The new prime minister and chancellor have been hinting at an overhaul of financial regulation in the coming months, with Kwarteng saying yesterday he will “outline regulatory reforms to ensure the UK’s financial services sector remains globally competitive.”
Regulators have also been granted a secondary objective of boosting competitiveness as part of the government’s Future Regulatory Framework Review in a bid to ignite growth in UK financial services.
But speaking today, Vicky Saporta executive Director of Prudential Policy Directorate at the Bank of England, said that the change in its remit “should not encourage risky bets on regulatory standards”.
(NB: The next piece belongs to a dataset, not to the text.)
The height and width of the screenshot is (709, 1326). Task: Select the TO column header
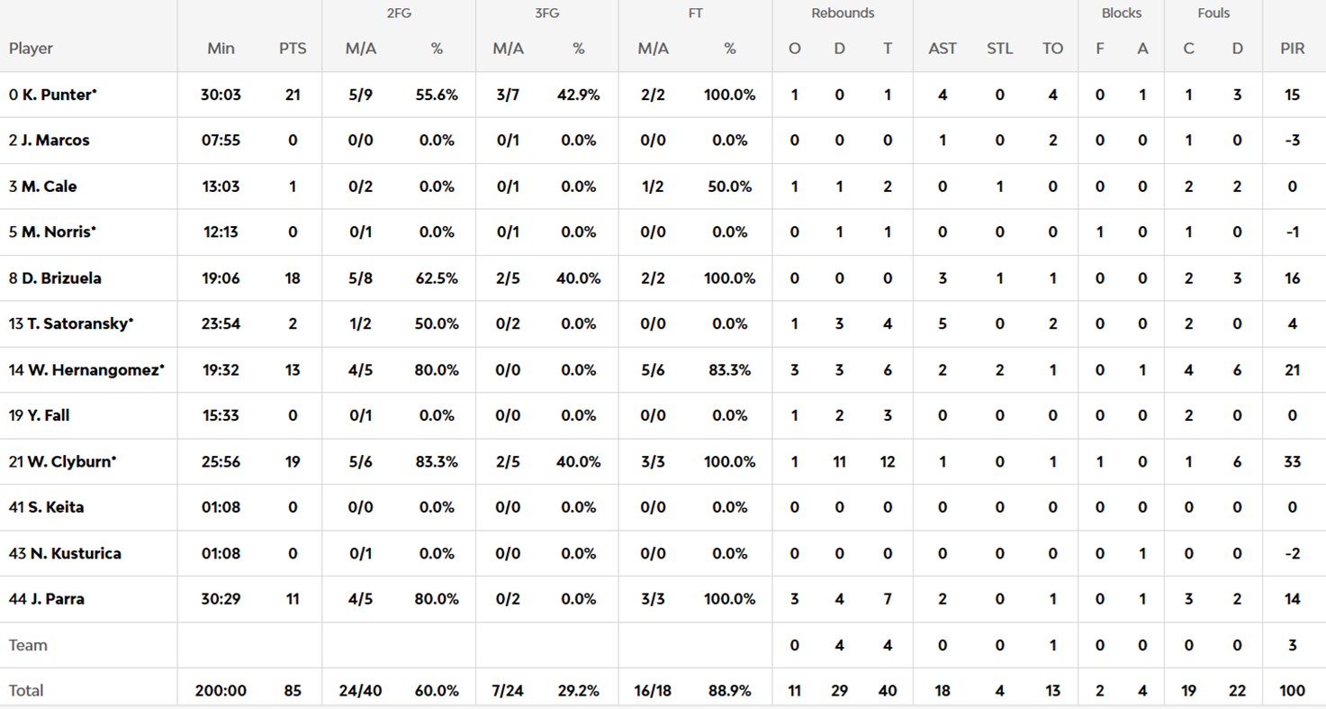1052,49
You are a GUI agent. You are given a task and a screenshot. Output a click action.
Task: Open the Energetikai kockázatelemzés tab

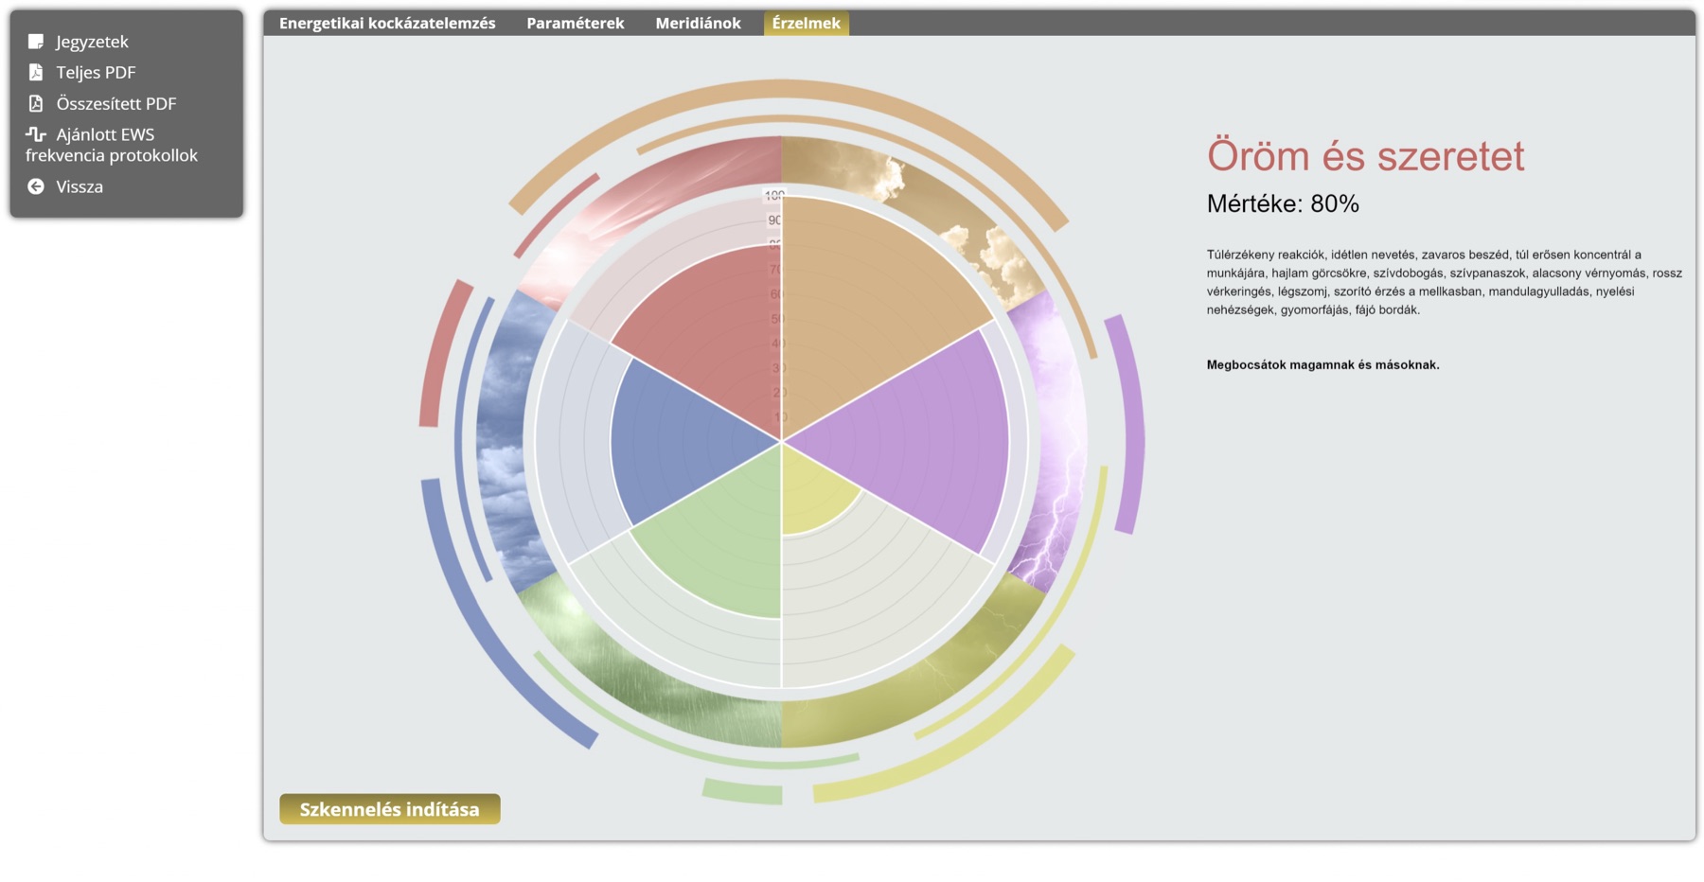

“Taking our new competitiveness objective seriously will not mean entering a regulatory race to the bottom,” she told the Future of Financial Services Regulation conference.
“Instead, we will make rules that allow the UK economy to benefit the most from the UK’s strengths as a leading financial centre without compromising on safety and soundness.”
Saporta said the Prudential Regulation Authority would look to “turn the dial down” when it can in order to boost innovation, and when a “menu of options is available for pursuing safety and soundness” it will choose the one that facilitates competitiveness and growth.
The comments from Saporta come after Liz Truss’s leadership campaign suggested a full merger of the City regulators could be on the cards to prioritise growth.
Senior City figures and politicians have been urging caution over regulatory change however, warning that adopting a growth at all costs approach to regulation could threaten financial stability.
Former City minister John Glen said today that competitiveness and growth should remain as secondary objectives as government pushes ahead with the Financial Services and markets Bill, drafted by Glen and then-Chancellor Rishi Sunak.
“What I think [the bill] does do is address concerns for predictability and high standards,” he told the Following the Rules podcast. “We certainly don’t want to be racing to the bottom and competing on the basis of de-regulation.”
Glen’s also questioned elements of the government’s mini-budget last week which has sent markets into a spin, saying he would not have scrapped a cap on bankers’ bonuses amidst a cost of living crunch.